Current depth-tracking sensors digitally count the amount of rotational movement as the draw-works drum turns when the drilling line moves up or down. Each count represents a fixed amount of distance traveled, which can be related directly to depth movement (increasing or decreasing depth). Moreover, the amount of movement also can be tied into a time-based counter, which will give either an instantaneous or an average rate of penetration (ROP).
Some companies still use a pressurized depth-tracking/ROP sensor. The pressurized ROP system works on the principle of the change in hydrostatic pressure in a column of water as the height of that column is varied. This change can then be indirectly related to a depth measurement. Again, a time-based counter is used to calculate an instantaneous or average ROP.

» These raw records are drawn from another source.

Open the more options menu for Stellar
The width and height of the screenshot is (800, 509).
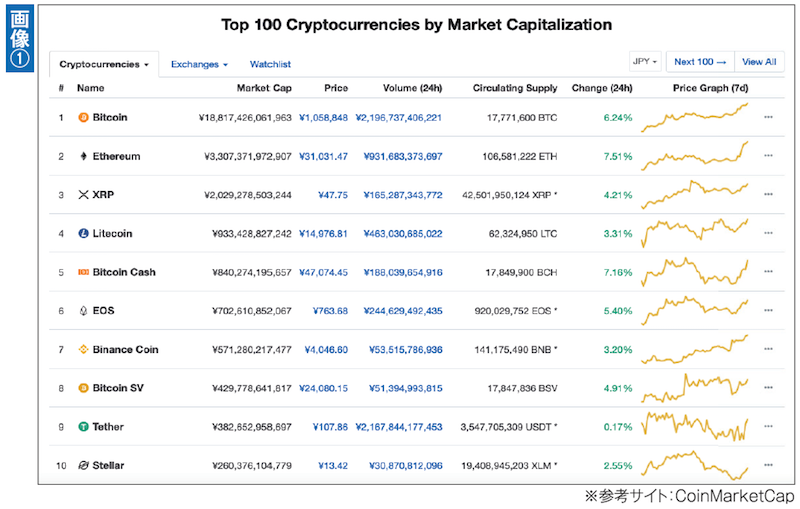[x=768, y=466]
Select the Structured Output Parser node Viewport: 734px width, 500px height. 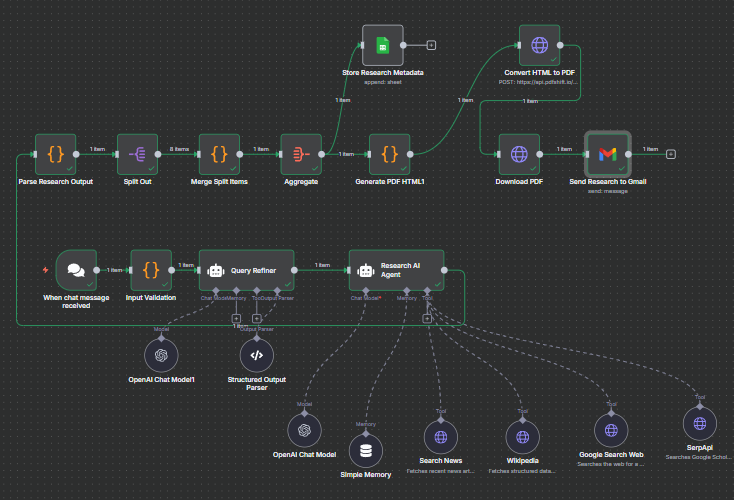coord(256,355)

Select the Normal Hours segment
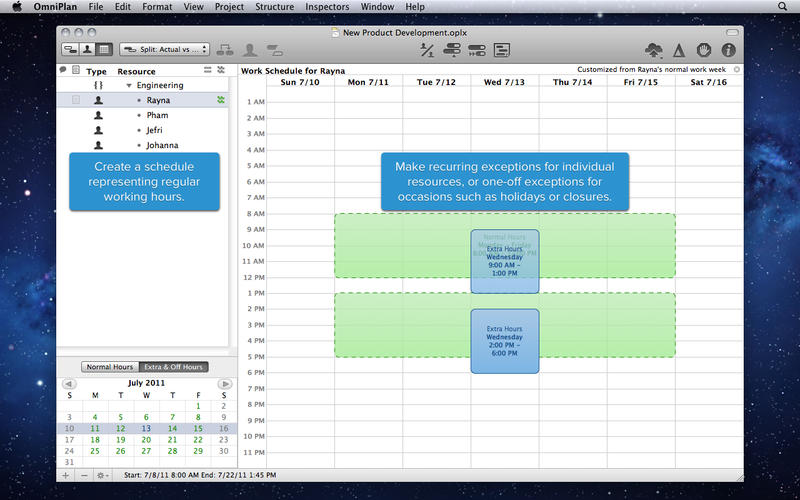click(110, 367)
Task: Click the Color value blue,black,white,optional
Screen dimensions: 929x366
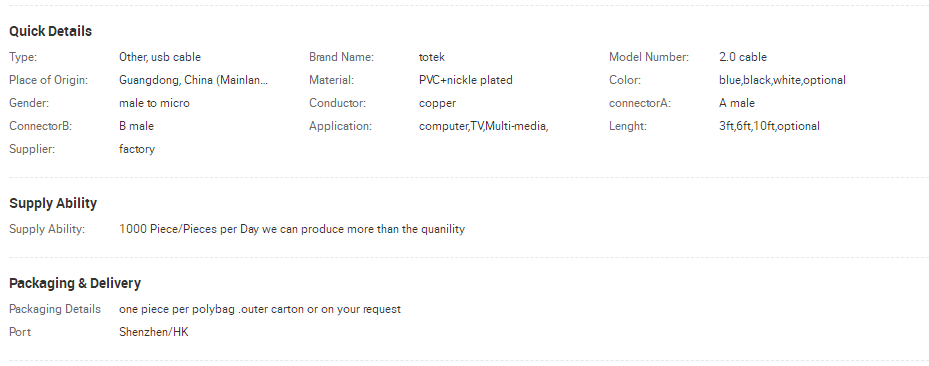Action: (783, 80)
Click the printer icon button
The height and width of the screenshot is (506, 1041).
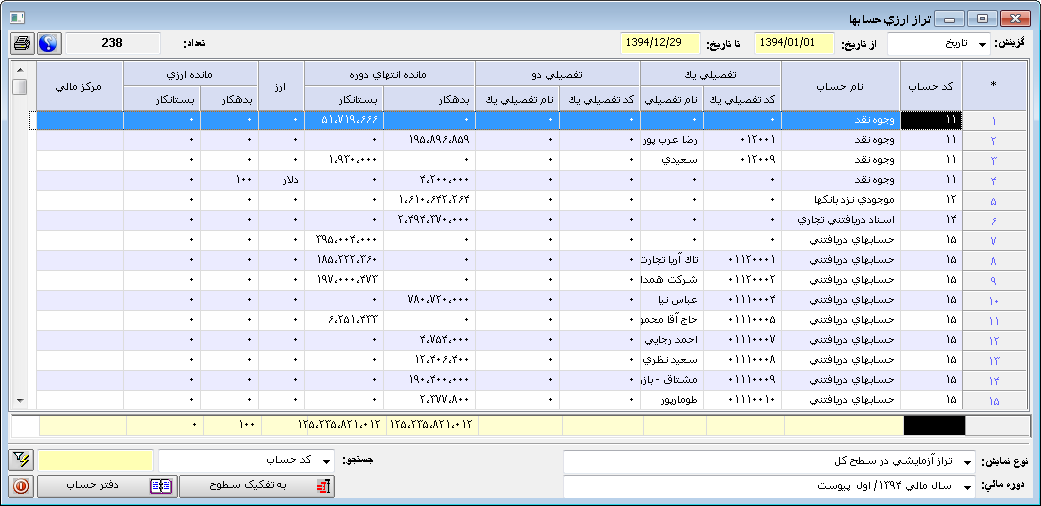pyautogui.click(x=23, y=44)
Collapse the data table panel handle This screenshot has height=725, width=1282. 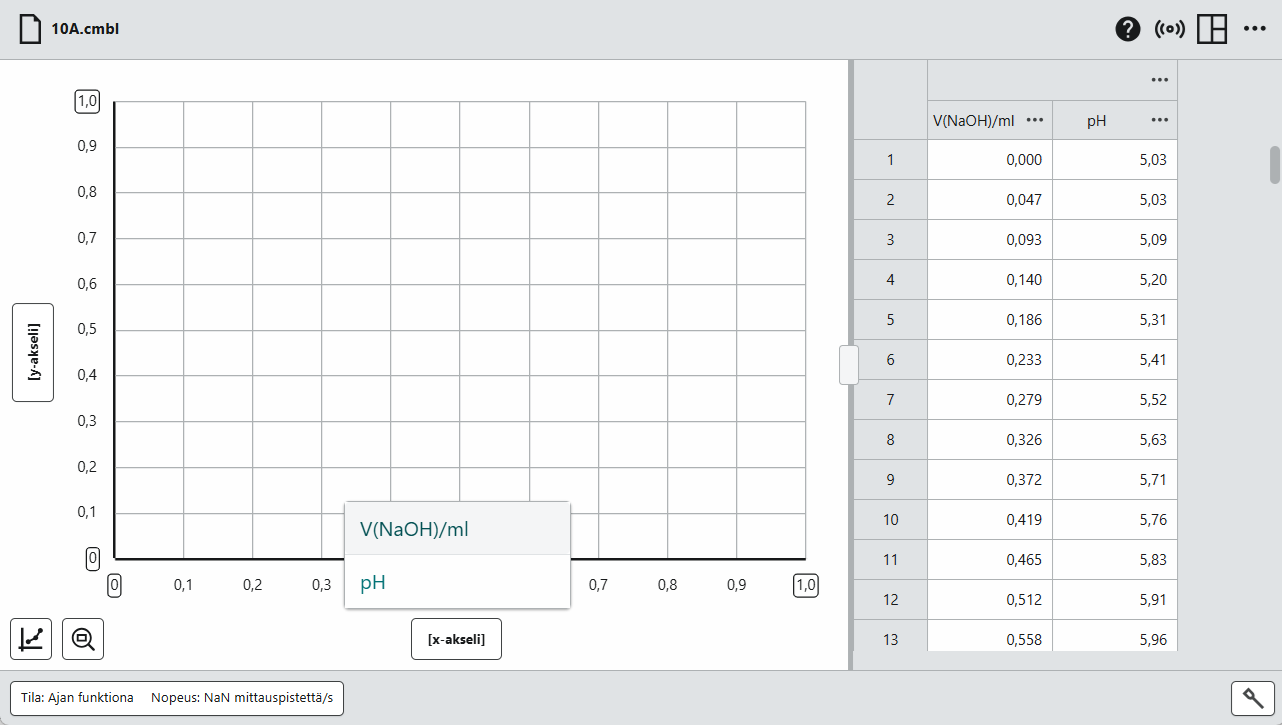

Accurate depth measurement on offshore rigs such as semisubmersibles, submersibles, and drill ships is affected by both lateral (tidal movement) and axial (the up-and-down motion of the rig, also called “rig heave”) effects. To properly compensate for this, most of these rigs have a rig-compensator system installed on their traveling block. As the rig moves up, the compensator opens, thereby allowing the bit to stay on bottom. Similarly, as the rig moves down, the compensator must shut to keep the same relative bit position and weight on the bit.
The same digital sensors are attached to the compensators so that any change in movement can be taken into account, allowing accurate depth measurement (Fig. 1).
Flow-in tracking sensors
Flow-tracking sensors are used to monitor fluid-flow rate being applied downhole as well as the pump strokes required to achieve this flow rate. Data gathered from these sensors are essential inputs to calculating drilling-fluid hydraulics, well control, and cuttings lag. Monitoring changes in trends may also indicate potential downhole problems such as kicks or loss of circulation.
Two commonly used types are proximity and/or whisker switches. A proximity switch, activated either by an electromagnet (coil) or a permanent magnet, acts as a digital relay switch when it incorporates electrical continuity. A whisker switch is a microswitch that is activated only when an external rod (called a whisker) forces a piston to raise a ball bearing to initiate contact against it (Fig. 2). Both types are digital counters; an increase in counts will correspond to a specific increase in both flow rate and pump rate.
Pressure-tracking sensors are used mainly to monitor surface pressure being applied downhole. Data gathered from these sensors are used either to validate calculated values or to confirm potential downhole problems such as washouts, kicks, or loss of circulation.
Two types of sensors are available, and both monitor pressure from a high-pressure diaphragm unit (knock-on head) located on either the standpipe or the pump manifold. The first sensor type derives its physical input from mud pressure expanding a rubber (or viton when high temperature is involved) diaphragm within the knock-on head. This expansion proportionally increases the pressure in the hydraulic-oil-filled system and, in doing so, relays the mud pressure to the appropriate transducer. The second sensor type makes a direct connection with the standpipe manifold itself (i.e., the transducer face is in contact with the mud; see Fig. 3).
Flow-out tracking sensor
Commonly called a “flow paddle,” this sensor measures flow rate coming out of the annulus using a strain-gauge analog transducer (Fig. 4). Changes in resistance values are directly related to either an increase or a decrease in mud-flow rate. This sensor provides an early warning of either a kick condition (sudden increase in flow rate) or a loss of circulation (sudden decrease in flow rate).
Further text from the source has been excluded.